Atomic Habits

Pg 26
The purpose of setting goals is to win the game. The purpose of building systems is to continue playing the game. True long-term thinking is goal-less thinking. It’s not about any single accomplishment. It is about the cycle of endless refinement and continuous improvement. Ultimately, it is your commitment to the process that will determine your progress.
Pg 27
You do not rise to the level of your goals. You fall to the level of your systems. If your systems are not daily or at least weekly and incremental it's very difficult to change yourself and your habits. No one 'goes to the gym once a week for 5 hours ' or 'brushes their teeth once a month for 1 hour' because we know small daily efforts compound into change. 

P. 36
Over the long run, however, the real reason you fail to stick with habits is that your self-image gets in the way. This is why you can’t get too attached to one version of your identity. Progress requires unlearning. Becoming the best version of yourself requires you to continuously edit your beliefs, and to upgrade and expand your identity.

Pg. 39
Each habit not only gets results but also teaches you something far more important: to trust yourself. You start to believe you can actually accomplish these things. When the votes mount up and the evidence begins to change, the story you tell yourself begins to change as well. Of course, it works the opposite way, too. Every time you choose to perform a bad habit, it’s a vote for that identity. The good news is that you don’t need to be perfect. In any election, there are going to be votes for both sides. You don’t need a unanimous vote to win an election; you just need a majority. It doesn’t matter if you cast a few votes for a bad behavior or an unproductive habit. Your goal is simply to win the majority of the time.

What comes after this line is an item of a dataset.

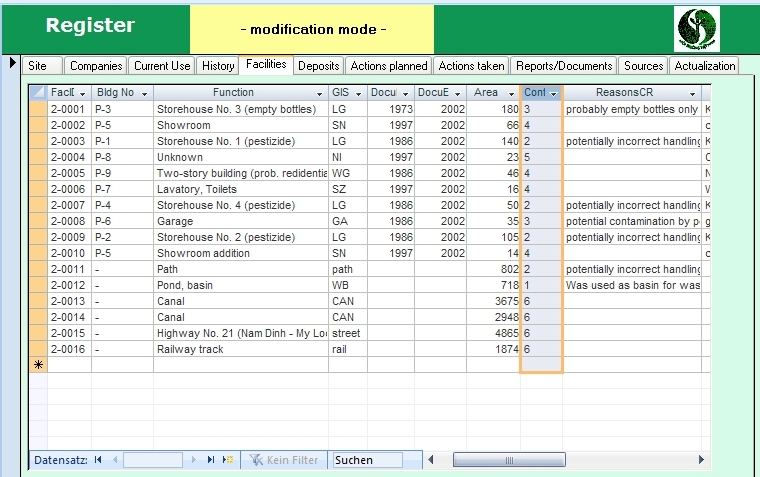The image size is (760, 477).
Task: Open the Bldg No column dropdown
Action: [x=144, y=93]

It is a simple two-step process: Decide the type of person you want to be. Prove it to yourself with small wins.

Pg. 48 
What you crave is not the habit itself but the change in state it delivers. You do not crave smoking a cigarette, you crave the feeling of relief it provides. You are not motivated by brushing your teeth but rather by the feeling of a clean mouth. You do not want to turn on the television, you want to be entertained.

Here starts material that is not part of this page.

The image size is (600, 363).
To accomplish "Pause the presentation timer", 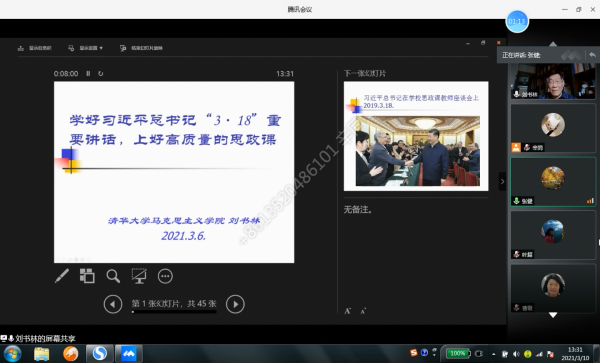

Cravings differ from person to person. In theory, any piece of information could trigger a craving, but in practice, people are not motivated by the same cues. For a gambler, the sound of slot machines can be a potent trigger that sparks an intense wave of desire. For someone who rarely gambles, the jingles and chimes of the casino are just background noise.

Pg. When the levers are in the right positions, creating good habits is effortless. When they are in the wrong positions, it is nearly impossible. How to Create a Good Habit The 1st law (Cue): Make it obvious. The 2nd law (Craving): Make it attractive. The 3rd law (Response): Make it easy. The 4th law (Reward): Make it satisfying. We can invert these laws to learn how to break a bad habit. How to Break a Bad Habit Inversion of the 1st law (Cue): Make it invisible. Inversion of the 2nd law (Craving): Make it unattractive. Inversion of the 3rd law (Response): Make it difficult. Inversion of the 4th law (Reward): Make it unsatisfying.

Pg. 54
Whenever you want to change your behavior, you can simply ask yourself: How can I make it obvious? How can I make it attractive? How can I make it easy? How can I make it satisfying?

Pg. 60
The human brain is a prediction machine

Pg. 61
With enough practice, you can pick up on the cues that predict certain outcomes without consciously thinking about it.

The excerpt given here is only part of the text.